SELECTED TEXT:
= = = =

On September 24, 2010, the Internal Revenue Service (IRS) released the final U.S. tax schedule for reporting uncertain tax positions (Schedule UTP) together with important guidance regarding its implementation. In general terms, Schedule UTP requires U.S. and non-U.S. corporations that file certain types of U.S. federal income tax returns to disclose specific U.S. tax positions taken on those tax returns if the corporation or a related person has recorded a reserve on its audited financial statements with respect to such positions. This new disclosure obligation represents a significant extension of the IRS’s strategy of enhancing taxpayer transparency and is driven by “the fundamental principle that transparency is essential to achieving an effective and efficient self-assessment tax system,” in the words of Douglas Shulman (IRS Commissioner). The September 24 guidance includes several very important changes to the previously issued draft Schedule UTP and represents significant effort on the part of the IRS to respond to concerns expressed by taxpayers and tax professionals regarding the proposal. The final Schedule UTP must be filed by certain corporate taxpayers with more than $100 million in assets as an attachment to their 2010 income tax return (for calendar year taxpayers) and for taxable periods that begin in 2010 and end in 2011 (for fiscal year taxpayers).
The Schedule UTP Proposal
On January 26, 2010, the IRS issued Announcement 2010-9, introducing a proposal to require certain corporate taxpayers to disclose uncertain tax positions on a prescribed schedule to be attached to their U.S. federal income tax returns. A draft of Schedule UTP (and its accompanying instructions) was released by the IRS on April 19, 2010. Following the release of the draft Schedule UTP, the IRS received an unusually large volume of comment letters addressing issues ranging from technical aspects of the form itself, the interaction of Schedule UTP disclosures with the IRS policy of restraint, and the effect of Schedule UTP disclosure on privilege and the work-product doctrine. On September 9, 2010, the IRS and the Treasury Department issued proposed regulations that would provide regulatory authorization for the IRS to require the filing of Schedule UTP. A final version of this proposed regulation is expected to be issued prior to the end of 2010. The basic elements of the Schedule UTP proposal are set out in our Osler Update of January 28, 2010.

= = = =

DATA PROVIDED:
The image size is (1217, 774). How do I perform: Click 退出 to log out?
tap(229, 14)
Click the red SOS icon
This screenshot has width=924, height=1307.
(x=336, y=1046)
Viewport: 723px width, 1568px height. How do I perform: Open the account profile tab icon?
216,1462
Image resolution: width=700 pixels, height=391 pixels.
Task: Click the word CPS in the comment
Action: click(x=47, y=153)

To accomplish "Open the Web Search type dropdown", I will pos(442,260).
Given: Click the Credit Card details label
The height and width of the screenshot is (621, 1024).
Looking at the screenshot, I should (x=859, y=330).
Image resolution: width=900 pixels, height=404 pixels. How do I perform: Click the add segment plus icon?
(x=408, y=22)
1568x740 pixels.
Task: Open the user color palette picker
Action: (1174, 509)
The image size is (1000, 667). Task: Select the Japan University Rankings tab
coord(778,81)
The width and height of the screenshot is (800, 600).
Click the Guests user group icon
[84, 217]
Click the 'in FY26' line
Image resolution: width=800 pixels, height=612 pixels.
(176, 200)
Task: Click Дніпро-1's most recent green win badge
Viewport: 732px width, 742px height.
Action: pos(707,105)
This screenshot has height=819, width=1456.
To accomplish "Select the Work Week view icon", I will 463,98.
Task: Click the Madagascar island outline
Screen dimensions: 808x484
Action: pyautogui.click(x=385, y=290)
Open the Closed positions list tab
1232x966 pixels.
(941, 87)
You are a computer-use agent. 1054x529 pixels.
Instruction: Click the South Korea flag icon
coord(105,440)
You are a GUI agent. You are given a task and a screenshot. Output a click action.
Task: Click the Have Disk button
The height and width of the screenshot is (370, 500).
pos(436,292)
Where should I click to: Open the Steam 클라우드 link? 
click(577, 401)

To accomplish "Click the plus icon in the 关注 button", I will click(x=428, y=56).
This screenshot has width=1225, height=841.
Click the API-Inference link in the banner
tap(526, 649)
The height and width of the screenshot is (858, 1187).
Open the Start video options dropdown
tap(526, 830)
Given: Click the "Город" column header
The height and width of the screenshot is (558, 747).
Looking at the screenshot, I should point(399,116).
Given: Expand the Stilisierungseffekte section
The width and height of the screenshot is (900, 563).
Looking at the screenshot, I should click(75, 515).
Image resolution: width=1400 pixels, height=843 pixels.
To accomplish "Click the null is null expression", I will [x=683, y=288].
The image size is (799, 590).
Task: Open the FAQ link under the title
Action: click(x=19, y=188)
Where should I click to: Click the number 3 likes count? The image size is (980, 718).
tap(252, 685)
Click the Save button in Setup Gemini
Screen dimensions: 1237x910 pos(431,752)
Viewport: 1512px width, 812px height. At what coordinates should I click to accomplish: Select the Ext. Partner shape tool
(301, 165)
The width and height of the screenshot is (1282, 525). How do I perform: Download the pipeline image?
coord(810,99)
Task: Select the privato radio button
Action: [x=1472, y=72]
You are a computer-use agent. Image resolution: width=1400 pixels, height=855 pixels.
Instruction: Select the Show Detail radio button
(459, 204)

= = = =

WHAT YOU NEED TO DO:
According to the text on Schedule UTP, on what date did the IRS release the draft Schedule UTP and its instructions?

OUTPUT BELOW:
April 19, 2010